<<<<

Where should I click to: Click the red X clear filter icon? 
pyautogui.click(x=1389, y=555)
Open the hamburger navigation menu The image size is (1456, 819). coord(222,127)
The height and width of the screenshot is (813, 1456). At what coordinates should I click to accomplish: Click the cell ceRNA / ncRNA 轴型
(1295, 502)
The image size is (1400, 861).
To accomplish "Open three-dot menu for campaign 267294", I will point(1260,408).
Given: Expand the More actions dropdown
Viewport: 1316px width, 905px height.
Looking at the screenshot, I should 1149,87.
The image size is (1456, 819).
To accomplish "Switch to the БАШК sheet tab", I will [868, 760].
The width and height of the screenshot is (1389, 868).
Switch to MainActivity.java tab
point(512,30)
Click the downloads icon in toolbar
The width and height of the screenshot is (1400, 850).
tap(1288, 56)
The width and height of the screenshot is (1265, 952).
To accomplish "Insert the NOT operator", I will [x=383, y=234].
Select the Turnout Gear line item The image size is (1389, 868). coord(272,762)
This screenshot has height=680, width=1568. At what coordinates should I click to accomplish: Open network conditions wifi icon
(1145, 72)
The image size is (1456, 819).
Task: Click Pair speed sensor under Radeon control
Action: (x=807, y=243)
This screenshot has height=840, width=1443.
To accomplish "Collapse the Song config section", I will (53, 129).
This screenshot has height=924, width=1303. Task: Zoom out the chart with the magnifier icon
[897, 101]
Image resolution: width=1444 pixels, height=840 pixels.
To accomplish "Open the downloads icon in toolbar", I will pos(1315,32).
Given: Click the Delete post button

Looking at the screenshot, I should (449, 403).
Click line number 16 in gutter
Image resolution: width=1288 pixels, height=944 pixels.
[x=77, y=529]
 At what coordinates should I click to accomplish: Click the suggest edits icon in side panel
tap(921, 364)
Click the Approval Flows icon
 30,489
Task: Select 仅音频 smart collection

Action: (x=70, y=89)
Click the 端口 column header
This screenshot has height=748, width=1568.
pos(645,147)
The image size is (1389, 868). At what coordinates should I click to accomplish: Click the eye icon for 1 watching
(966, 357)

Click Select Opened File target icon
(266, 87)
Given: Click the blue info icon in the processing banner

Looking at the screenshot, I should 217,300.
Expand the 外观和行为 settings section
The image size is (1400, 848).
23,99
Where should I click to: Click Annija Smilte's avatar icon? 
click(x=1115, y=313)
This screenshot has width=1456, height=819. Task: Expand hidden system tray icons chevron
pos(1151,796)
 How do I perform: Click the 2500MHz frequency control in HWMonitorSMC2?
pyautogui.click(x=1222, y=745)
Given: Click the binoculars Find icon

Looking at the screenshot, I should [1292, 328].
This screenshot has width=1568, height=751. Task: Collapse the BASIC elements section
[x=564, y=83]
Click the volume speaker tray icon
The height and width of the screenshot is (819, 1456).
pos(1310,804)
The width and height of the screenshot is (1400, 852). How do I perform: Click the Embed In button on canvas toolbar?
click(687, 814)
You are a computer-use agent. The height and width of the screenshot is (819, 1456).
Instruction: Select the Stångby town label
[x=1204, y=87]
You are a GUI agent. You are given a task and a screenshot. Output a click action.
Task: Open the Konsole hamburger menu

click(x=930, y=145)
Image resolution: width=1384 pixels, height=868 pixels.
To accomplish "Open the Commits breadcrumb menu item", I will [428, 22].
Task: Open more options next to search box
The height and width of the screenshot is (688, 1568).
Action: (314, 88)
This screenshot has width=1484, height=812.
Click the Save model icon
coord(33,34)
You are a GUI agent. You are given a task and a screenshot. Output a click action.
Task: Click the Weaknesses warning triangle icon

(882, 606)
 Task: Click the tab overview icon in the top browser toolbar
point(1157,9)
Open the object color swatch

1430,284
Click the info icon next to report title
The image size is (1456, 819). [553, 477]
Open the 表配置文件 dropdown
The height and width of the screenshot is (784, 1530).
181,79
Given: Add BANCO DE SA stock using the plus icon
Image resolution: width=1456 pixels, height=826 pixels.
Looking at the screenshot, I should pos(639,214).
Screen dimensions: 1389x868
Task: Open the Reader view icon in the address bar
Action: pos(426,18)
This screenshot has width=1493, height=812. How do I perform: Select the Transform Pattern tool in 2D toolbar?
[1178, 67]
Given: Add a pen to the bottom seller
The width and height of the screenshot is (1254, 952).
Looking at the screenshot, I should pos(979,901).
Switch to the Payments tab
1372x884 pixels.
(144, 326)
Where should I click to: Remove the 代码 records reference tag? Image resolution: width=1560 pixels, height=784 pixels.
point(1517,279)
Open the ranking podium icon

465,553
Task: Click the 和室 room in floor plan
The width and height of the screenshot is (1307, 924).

>>>>

**TASK TO CARRY OUT**
Filter the listing by the string "will"; copy each matching line.

**RESPONSE TO THE TASK**
To accomplish "Open three-dot menu for campaign 267294", I will point(1260,408).
To accomplish "Switch to the БАШК sheet tab", I will [868, 760].
To accomplish "Insert the NOT operator", I will [x=383, y=234].
To accomplish "Collapse the Song config section", I will (53, 129).
To accomplish "Open the downloads icon in toolbar", I will pos(1315,32).
To accomplish "Open the Commits breadcrumb menu item", I will [428, 22].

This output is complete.